Between sleep deprivation and hectic schedules, parents don’t always have time to decipher the tax code. That means many of them lose out on potential savings in the form of tax credits, deductions, and tax-advantaged savings plans. We interviewed tax experts on the most common mistakes that parents make when they do their taxes. Here are the top 10:
Failing to quickly get a Social Security number for a new child:
Mark Luscombe, principal federal tax analyst for the tax firm CCH, says that even newborns need Social Security numbers right away. Hospitals make it easier by helping new parents with the paperwork, but parents are still responsible for making sure they get the number and use it correctly when filing taxes. Otherwise, Luscombe says, the IRS could disallow some of the tax benefits.
Luscombe adds that parents themselves need to make sure they have their correct Social Security number on their tax forms. This can be especially challenging for people who recently got married, changed their names, and requested a new number. “If the name on the tax return and the Social Security number don’t match up, the IRS gets concerned,” he says.
Omitting the dependent exemption for babies born at the end of the year:
Even babies born on December 31 provide their parents an entire year’s worth of exemption status. “You don’t have to apportion it to the time the baby was alive,” explains Barbara Weltman, attorney and author of J.K. Lasser’s 1001 Deductions and Tax Breaks 2011. She adds that even high-income tax payers get the full value of the exemption this year.
Overlooking the adoption credit:
This credit, which can be worth about $13,000, is designed to alleviate some of the expenses associated with adopting a child. But because adoption often takes more than one year and involves many types of expenses, parents can get overwhelmed with the paperwork. Bob Meighan, vice president of TurboTax, recommends keeping careful track of receipts, then filing for the credit the year of the adoption.

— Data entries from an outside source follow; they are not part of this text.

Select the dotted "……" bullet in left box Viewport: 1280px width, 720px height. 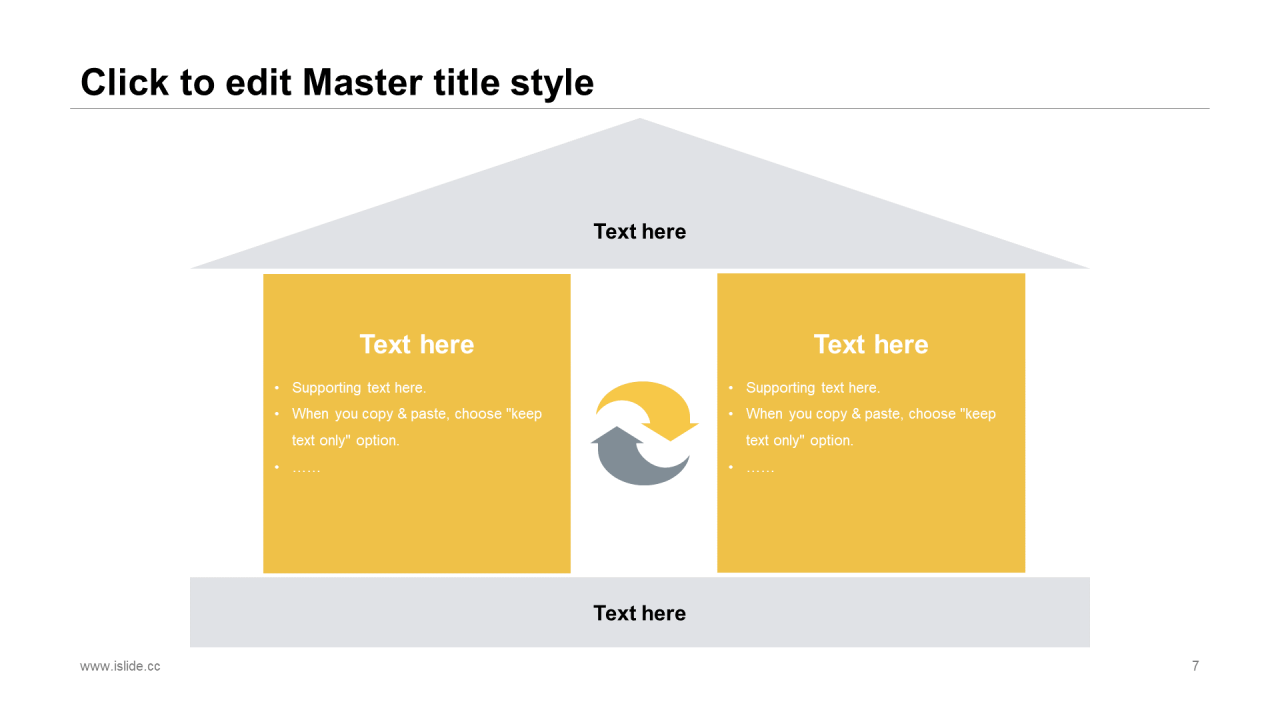point(307,468)
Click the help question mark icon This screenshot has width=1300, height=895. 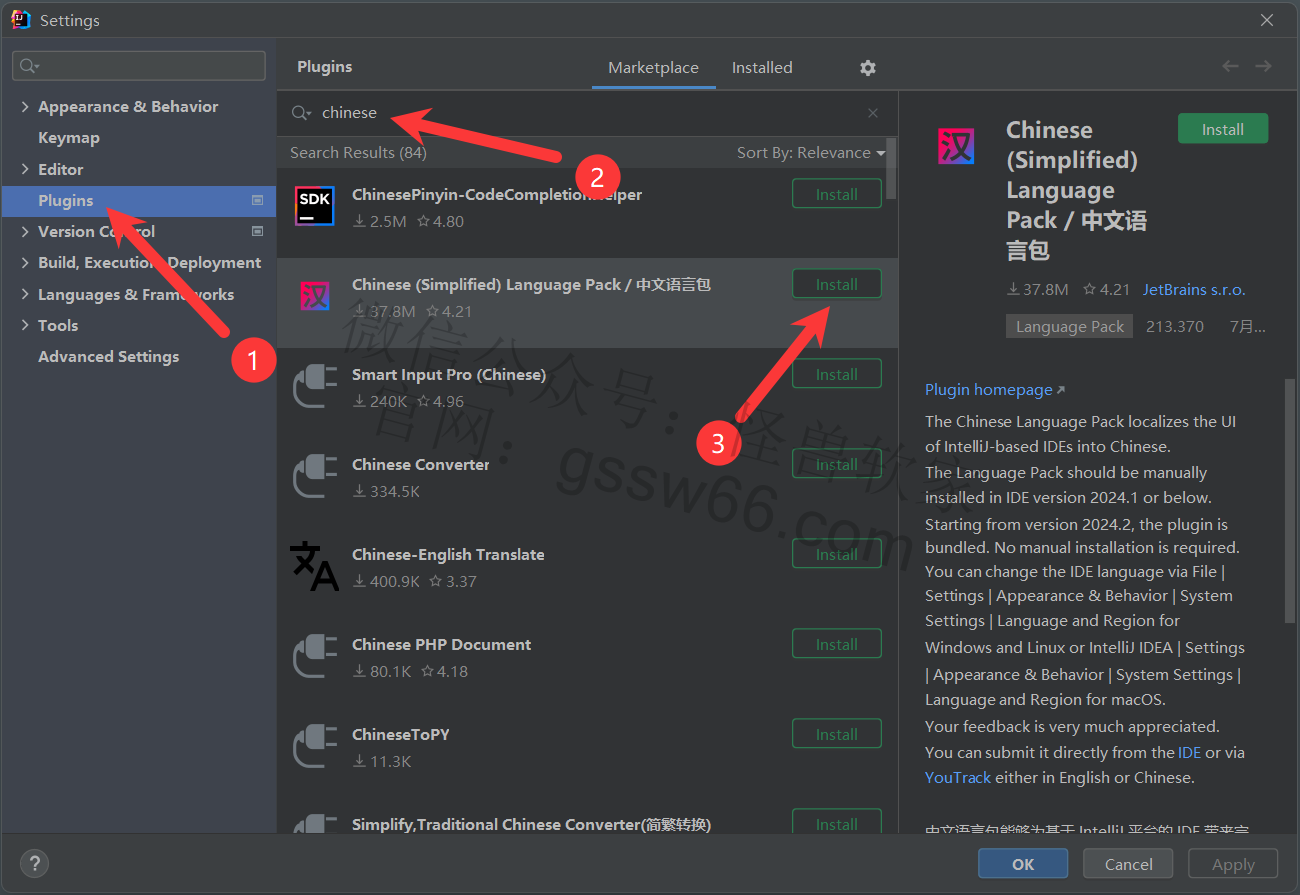point(34,864)
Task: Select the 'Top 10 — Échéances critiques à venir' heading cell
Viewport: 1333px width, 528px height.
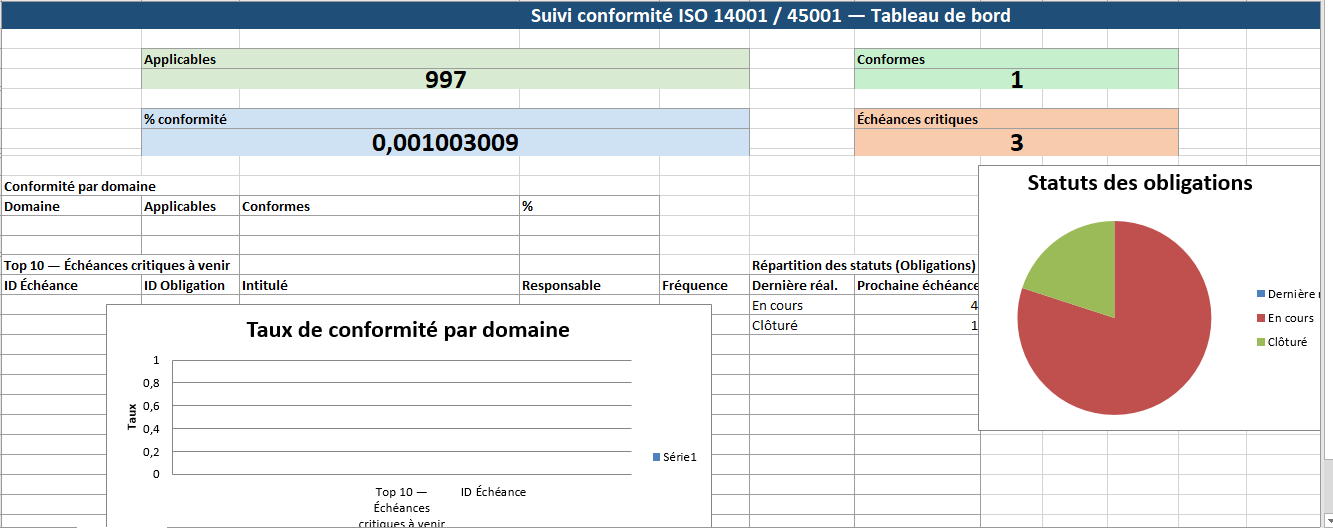Action: [x=117, y=265]
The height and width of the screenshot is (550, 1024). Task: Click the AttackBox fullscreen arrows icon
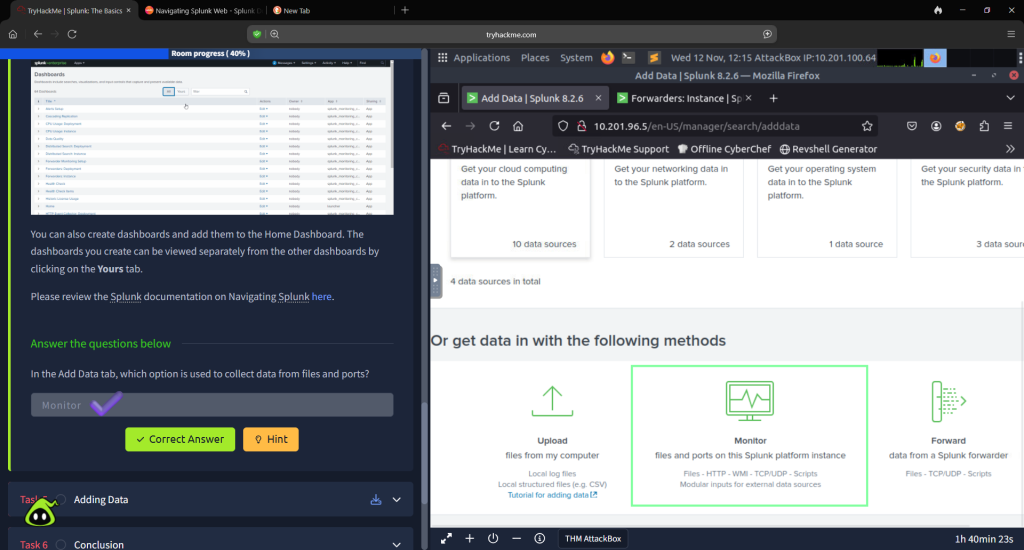point(446,538)
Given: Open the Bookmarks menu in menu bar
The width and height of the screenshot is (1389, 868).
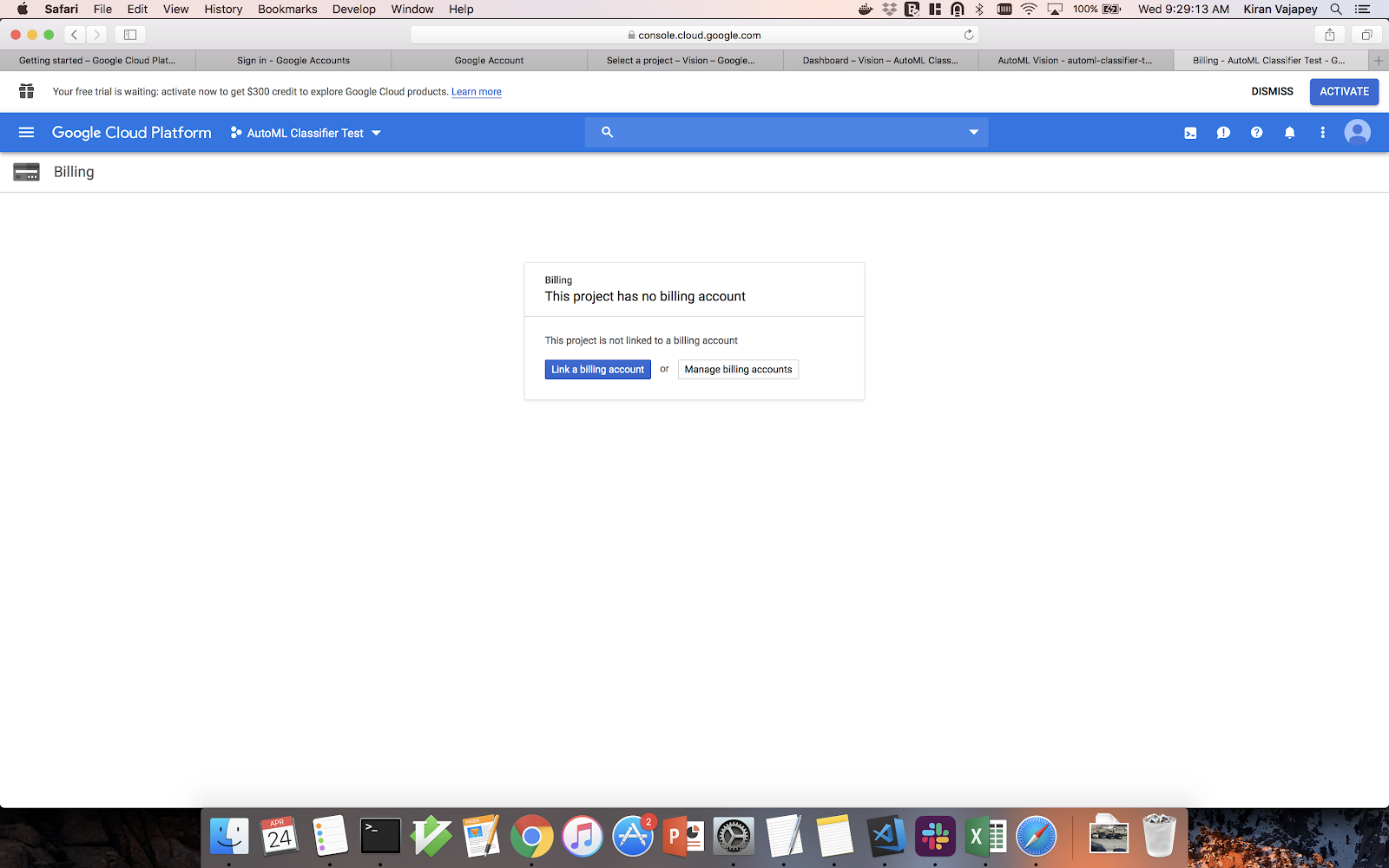Looking at the screenshot, I should tap(286, 9).
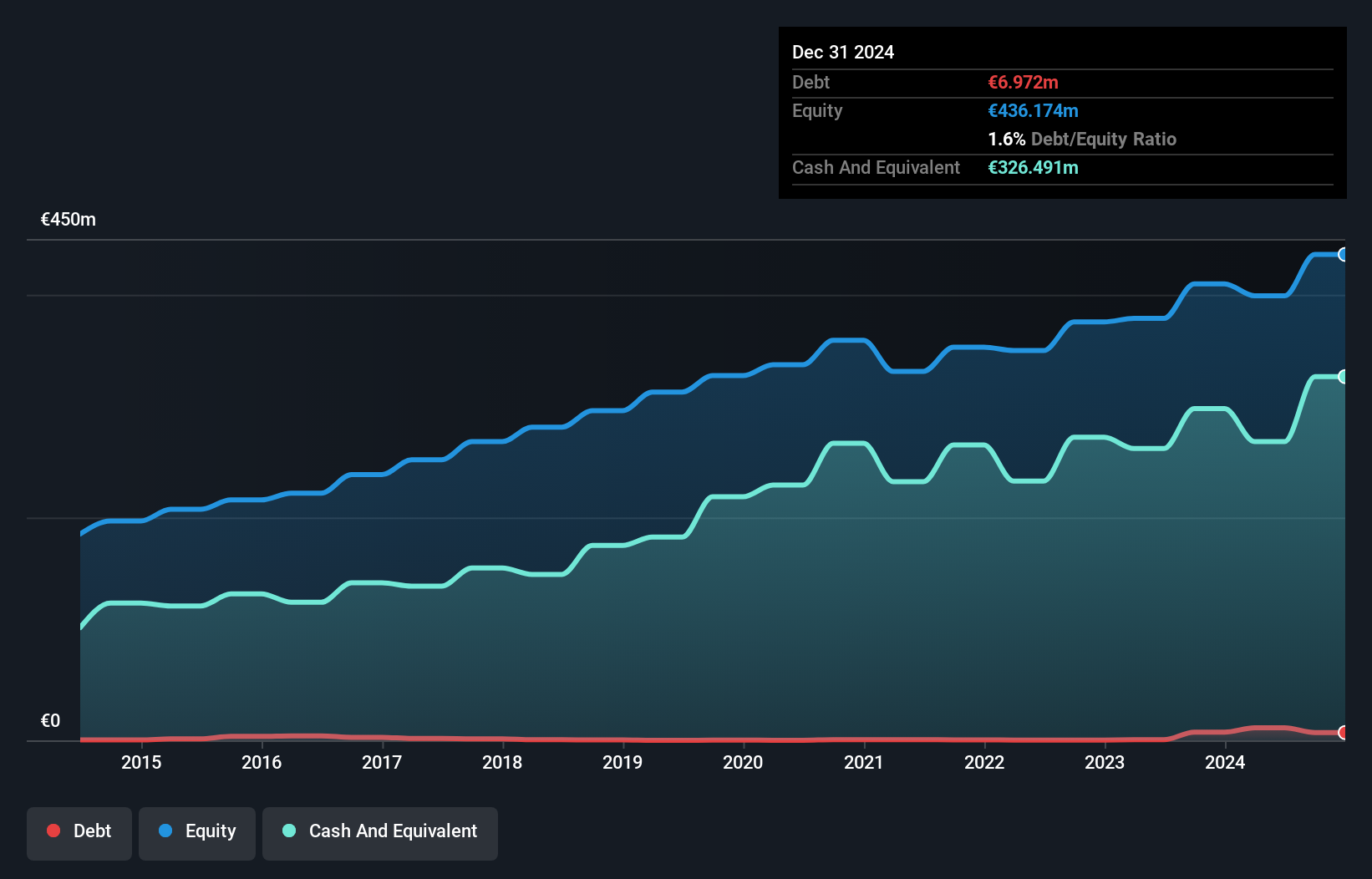Click the €6.972m debt value

1023,83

Forgetting to keep careful records of care providers:
Many working parents are eligible for the child and dependent tax credit, which can help ease some of the costs of daycare, babysitters, and after-school programs for children younger than 13. What often trips parents up, says Luscombe, is that they forget to record the tax ID or Social Security numbers of the care providers throughout the year. Without that information, they can’t file for the tax credit. “If you’ve had a succession of babysitters and have no Social Security numbers, then you could lose out on part of the credit for not doing your homework,” he says.
Stacey Bradford, author of The Wall Street Journal’s Financial Guidebook for New Parents, adds that summer day camp fees also count if both parents are working, looking for work, or studying, as long as the child is under age 13.
Claiming something other than head of household status:
Single parents in particular often forget to claim head of household status, which provides certain tax advantages, including the ability to claim dependents. “There’s a lot of confusion about the head of household filing status and a lot of people don’t seem to understand what that means,” says Luscombe. Single parents could be eligible for this status if they paid more than half the cost of maintaining their household throughout the year and live with their children for more than half the year.
Ignoring the child tax credit:
The child tax credit, which is worth up to $1,000, phases out for higher earners, but most taxpayers qualify for it, says Meighan. It applies to children under age 17 who live with the parent claiming the credit for more than half the year.